A poco de nacer Guillermo la familia marcha a Barcelona, para estar más en contacto con el padre. Enfermo éste regresan a Almería y se instalan en el número ocho de la calle Pedro Jover, domicilio de la abuela materna, donde se produce el fallecimiento. La madre habría de sobrevivir largamente a María.
Apenas salió de Almería. Habitó con sencillez en sendas casillas de las Almadrabillas y del Zapillo hasta su defunción de cáncer en 1961, en el Sanatorio de don Domingo Artés y asistida por el Doctor Francisco Pérez Rodríguez. La niñez y la adolescencia transcurren en Almería y Barcelona. Y en esta ciudad, su juventud hasta la huida a Francia. Viuda la madre, instala ésta en La Almedina una mercería-tienda de regalos. En aquella especie de quincallería la conocí. Mi recuerdo es el de una joven morena, delgada, atractiva, de ojos grandes y largas y apretadas trenzas.
De sus estudios he constatado únicamente su ingreso en la Escuela Normal de Maestras de Almería, y a la que debió acceder directamente de la escolaridad primaria. El plan de estudios vigente era el nominado de 1914, que no exigía bachillerato previo, sino, junto a los certificados de rigor, haber cumplido los quince años y verificar un examen, oral y escrito, sobre las materias que se impartían en las escuelas elementales. María superó las pruebas en septiembre de 1923. He manejado el expediente académico, y en él, su ejercicio escrito de ingreso. Con pulcra letra, en correcta exposición, no muy extenso y con unas disculpables faltas de ortografía en los nombres geográficos, la aspirante dijo lo que sabía acerca de las formas del relieve terrestre. Formación de las montañas. Principales montañas del globo. El hombre de los países montañosos. Y su firma, María Pérez, con rebuscada rúbrica que con el tiempo simplificaría hasta hacerla desaparecer.
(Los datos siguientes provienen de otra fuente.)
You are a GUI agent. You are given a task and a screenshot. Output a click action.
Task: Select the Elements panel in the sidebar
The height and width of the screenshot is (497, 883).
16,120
No cursó en Almería la carrera de magisterio. En octubre de ese 1923,. sin que explique los móviles, mediante autorización a su tío José Enciso solicita traslado -y se le concede- a la Normal de Barcelona, ciudad en la que no dejaría de residir, porque la cédula personal que presenta para el ingreso está expedida en la capital catalana en junio 1923. En su expediente barcelonés consta tan sólo que formalizó matricula extraordinaria en el mismo octubre de igual año. La instancia registra su domicilio: San Gervasio, 69. Avecinada en Barcelona, debió frecuentar los ambientes intelectuales y universitarios de la gran ciudad, y que fue asidua contertulia de la Residencia de Estudiantes de Ríos Rosas, lindante al Tibidabo en la tranquila zona de San Gervasio, lejos de la ciudad entre acacias y madreselvas.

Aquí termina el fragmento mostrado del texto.